Integer to Integer Array C#

A simple solution using LINQ

 int[] result = yourInt.ToString().Select(o=> Convert.ToInt32(o)).ToArray()

I believe this will be better than converting back and forth. As opposed to JBSnorro´s answer I reverse after converting to an array and therefore avoid IEnumerable´s which I think will contribute to a little bit faster code. This method work for non negative numbers, so 0 will return new int[1] { 0 }.

If it should work for negative numbers, you could do a n = Math.Abs(n) but I don't think that makes sense.

Furthermore, if it should be more performant, I could create the final array to begin with by making a binary-search like combination of if-statements to determine the number of digits.

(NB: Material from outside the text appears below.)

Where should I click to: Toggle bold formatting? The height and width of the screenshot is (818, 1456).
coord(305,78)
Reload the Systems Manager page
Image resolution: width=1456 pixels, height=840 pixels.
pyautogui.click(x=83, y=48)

public static int[] digitArr(int n)
{
    if (n == 0) return new int[1] { 0 };

    var digits = new List<int>();

    for (; n != 0; n /= 10)
        digits.Add(n % 10);

    var arr = digits.ToArray();
    Array.Reverse(arr);
    return arr;
}

Update 2018:

public static int numDigits(int n) {
    if (n < 0) {
        n = (n == Int32.MinValue) ? Int32.MaxValue : -n;
    }
    if (n < 10) return 1;
    if (n < 100) return 2;
    if (n < 1000) return 3;
    if (n < 10000) return 4;
    if (n < 100000) return 5;
    if (n < 1000000) return 6;
    if (n < 10000000) return 7;
    if (n < 100000000) return 8;
    if (n < 1000000000) return 9;
    return 10;
}

public static int[] digitArr2(int n)
{
    var result = new int[numDigits(n)];
    for (int i = result.Length - 1; i >= 0; i--) {
        result[i] = n % 10;
        n /= 10;
    }
    return result;
}

int[] outarry = Array.ConvertAll(num.ToString().ToArray(), x=>(int)x);

but if you want to convert it to 1,2,3,4,5:

int[] outarry = Array.ConvertAll(num.ToString().ToArray(), x=>(int)x - 48);